■ PROBLEM TO WORK ON ■
Copy out, word for word, the lines of data below starting with the line containing "At what (x,y)" and going on through the line containing "In order to click", including both of those lines.

■ SOURCE MATERIAL ■
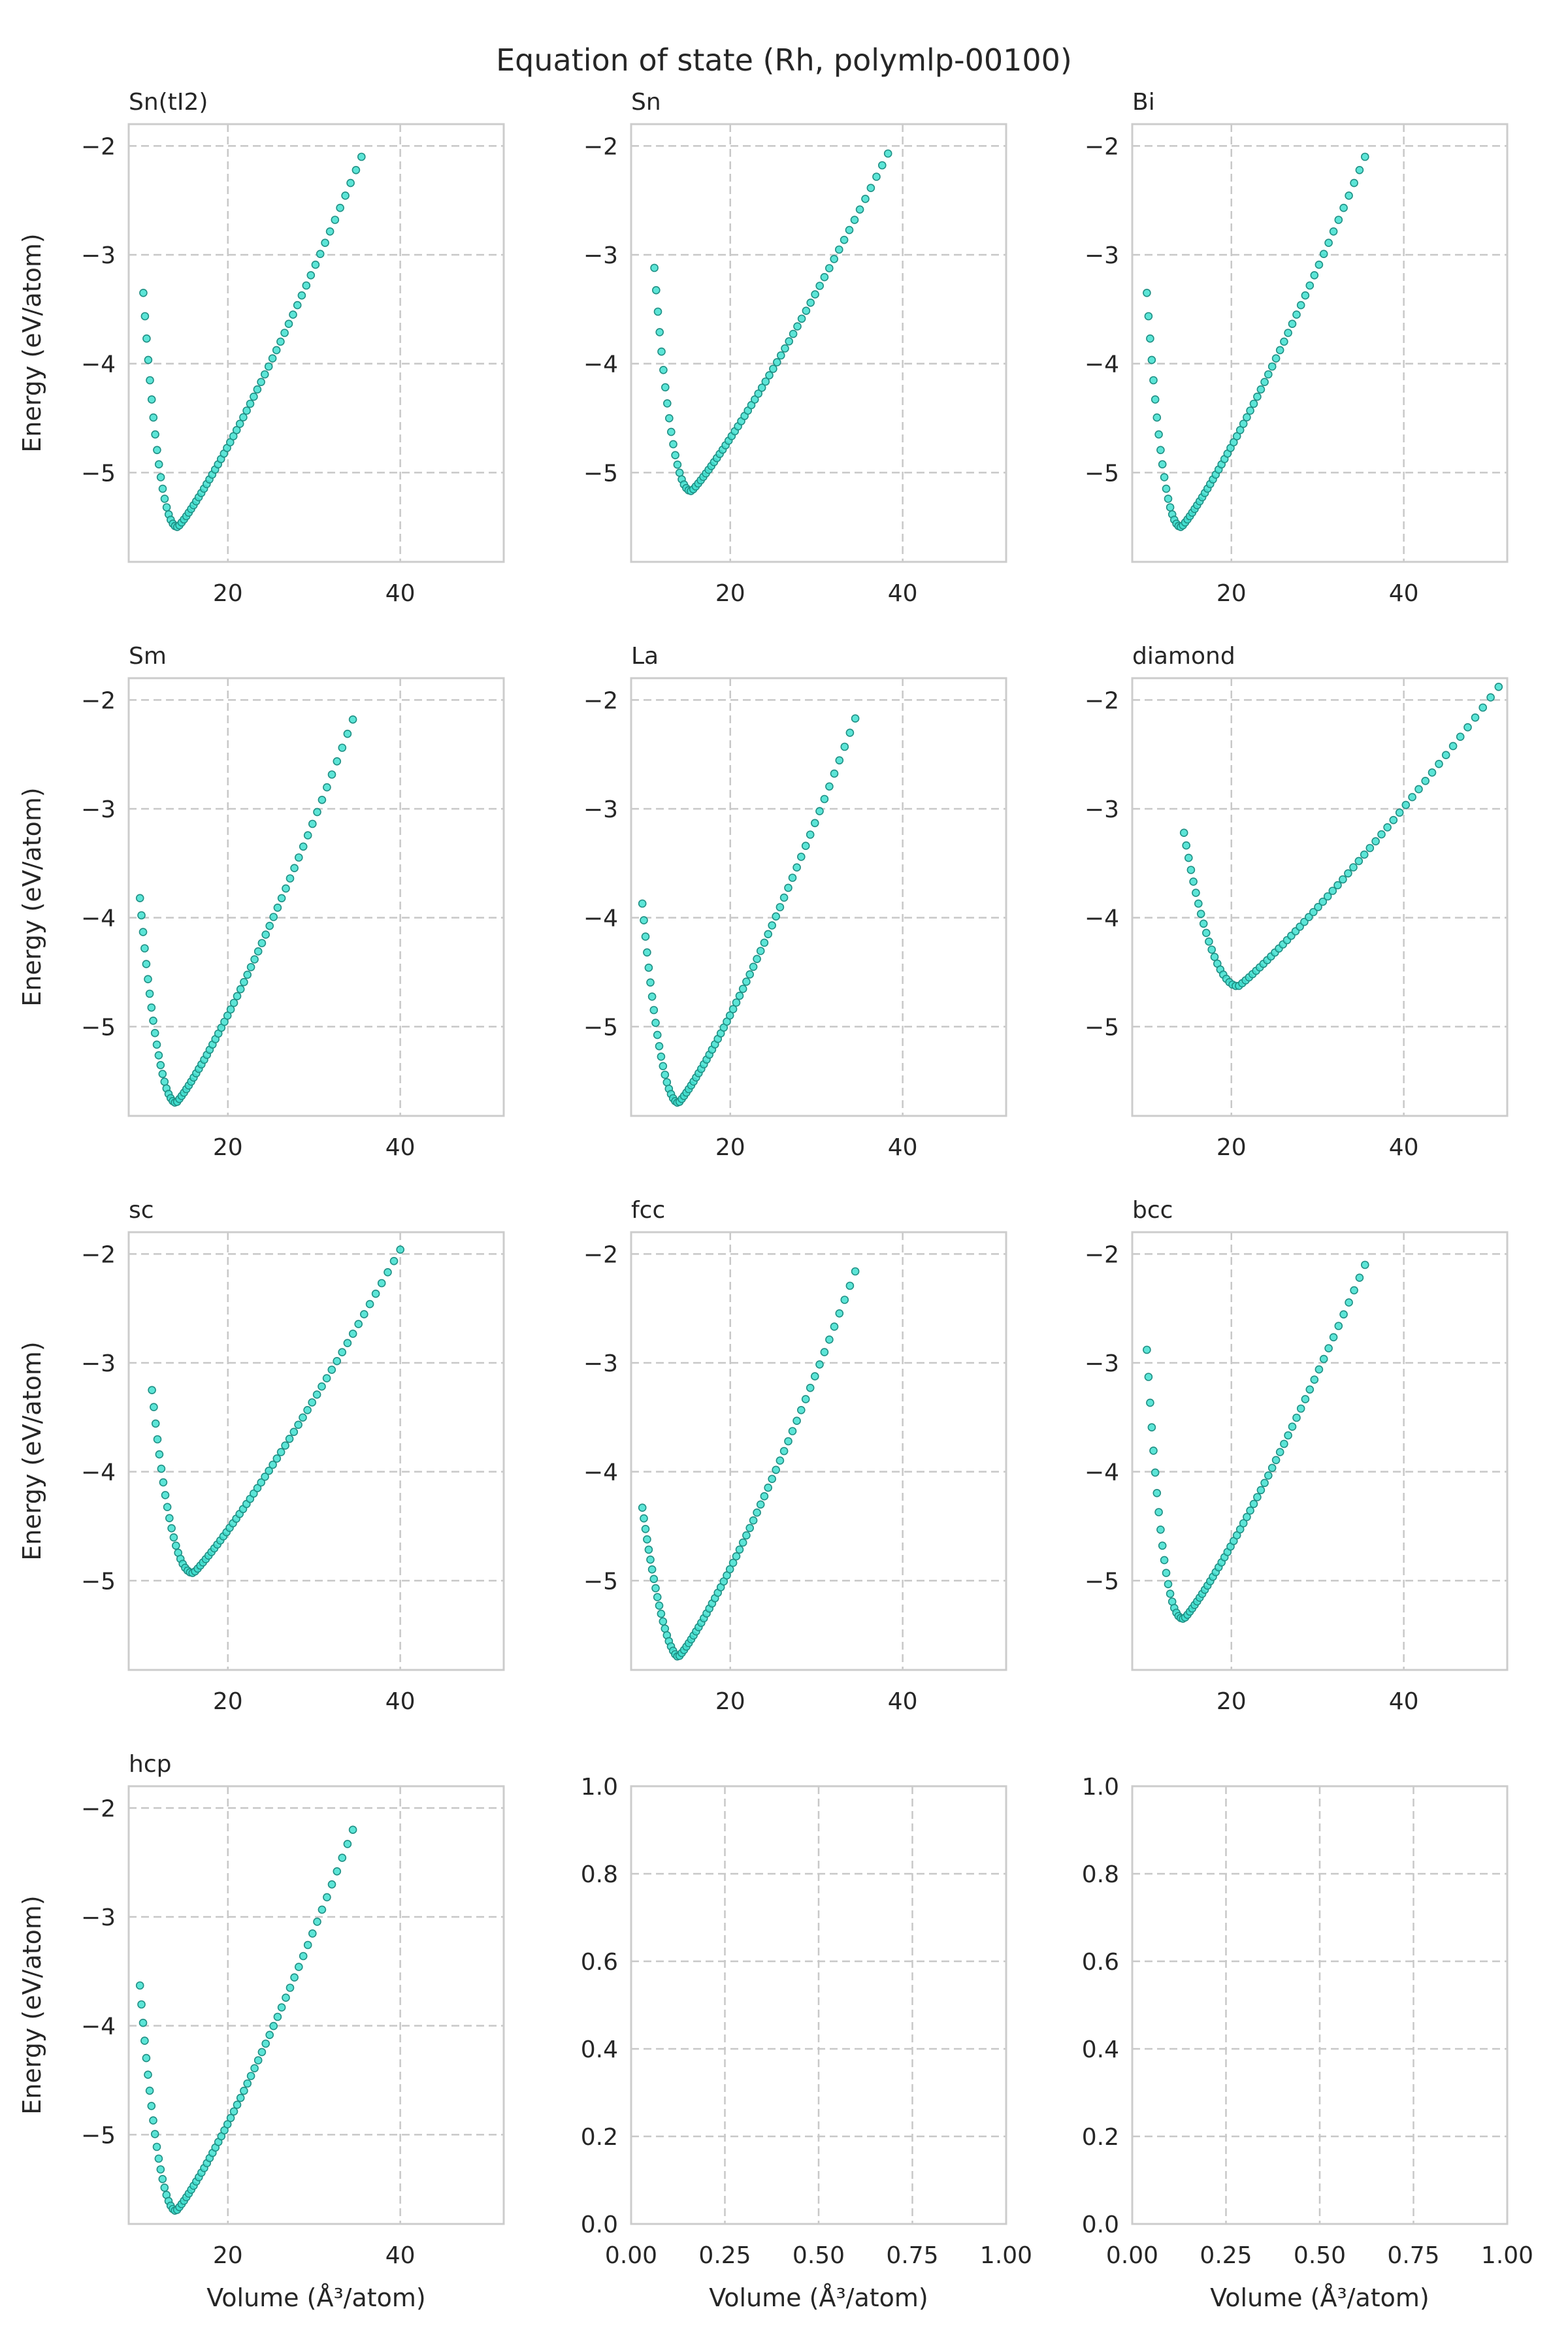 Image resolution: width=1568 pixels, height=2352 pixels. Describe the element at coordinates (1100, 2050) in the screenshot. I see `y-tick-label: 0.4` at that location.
...
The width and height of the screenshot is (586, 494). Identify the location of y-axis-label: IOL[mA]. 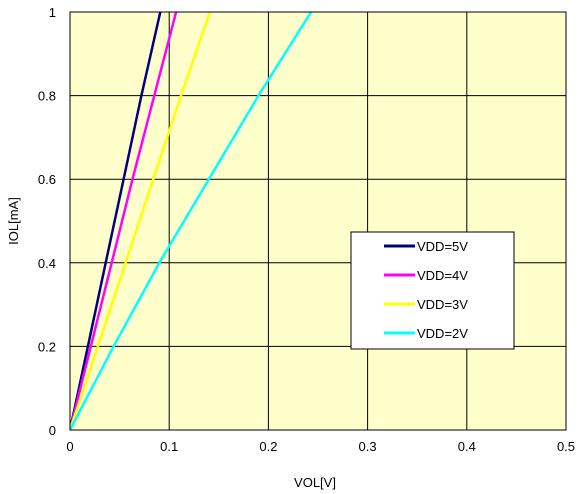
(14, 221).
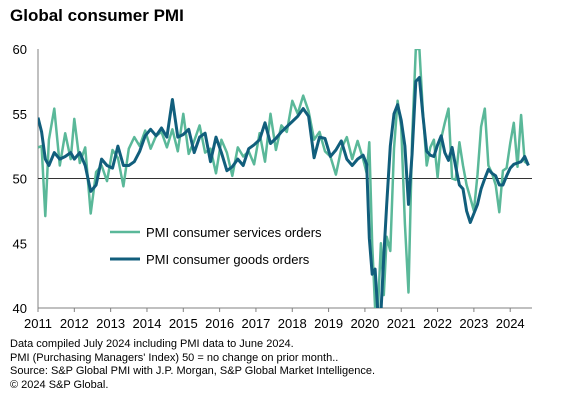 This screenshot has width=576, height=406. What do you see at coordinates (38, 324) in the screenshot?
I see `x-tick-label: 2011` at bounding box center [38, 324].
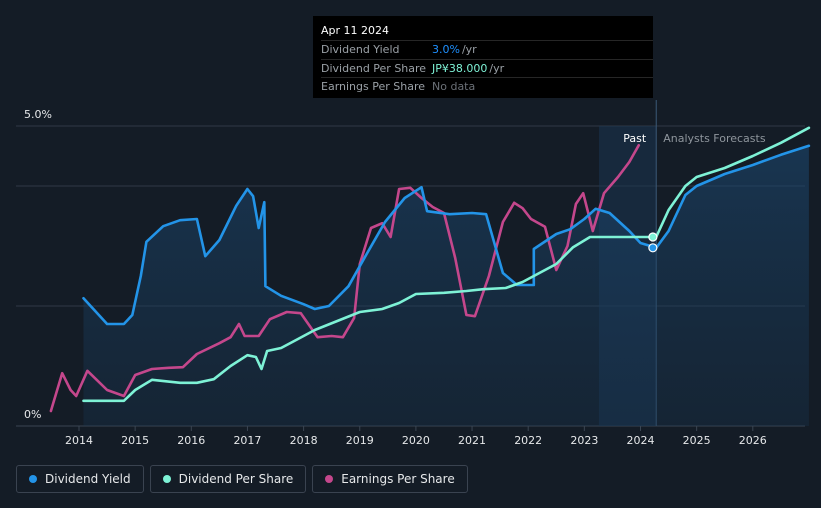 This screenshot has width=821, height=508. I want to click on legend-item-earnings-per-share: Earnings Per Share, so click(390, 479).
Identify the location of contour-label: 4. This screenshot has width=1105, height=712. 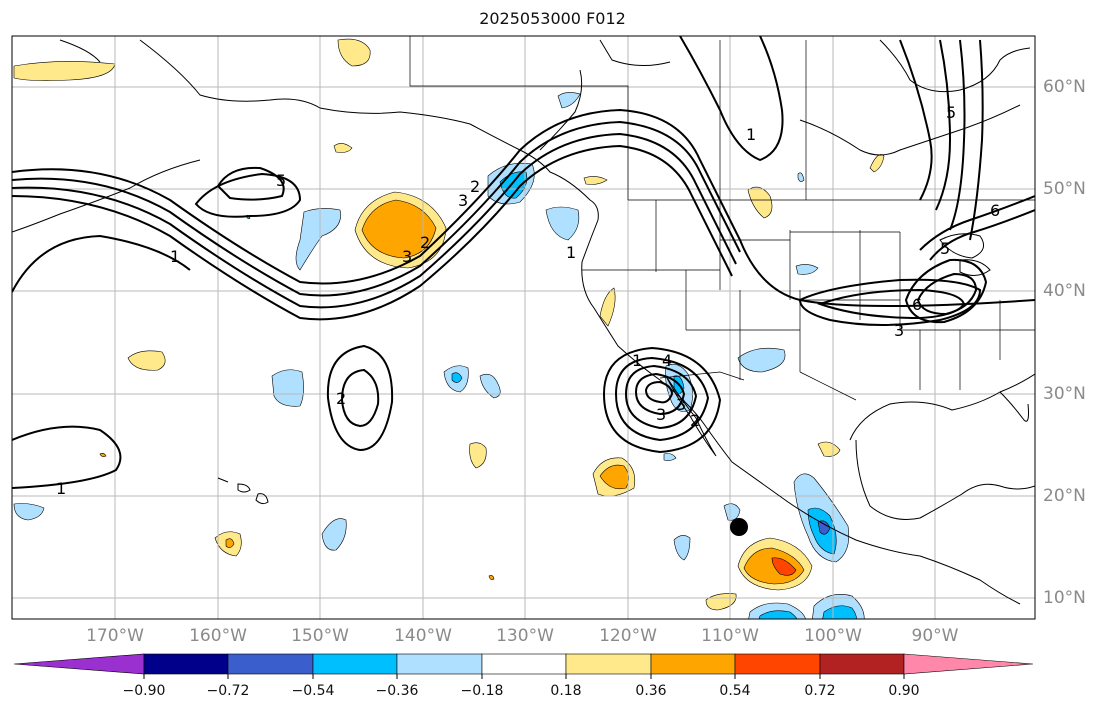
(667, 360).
---
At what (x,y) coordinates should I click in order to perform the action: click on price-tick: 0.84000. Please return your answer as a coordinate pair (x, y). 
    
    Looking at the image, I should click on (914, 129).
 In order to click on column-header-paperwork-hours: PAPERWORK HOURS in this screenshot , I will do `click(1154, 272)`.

■ RESULT OF THIS EXERCISE ■
At what (x,y) coordinates should I click in order to perform the action: click on price-tick: 0.84000. Please return your answer as a coordinate pair (x, y). 
    
    Looking at the image, I should click on (914, 129).
 In order to click on column-header-paperwork-hours: PAPERWORK HOURS in this screenshot , I will do `click(1154, 272)`.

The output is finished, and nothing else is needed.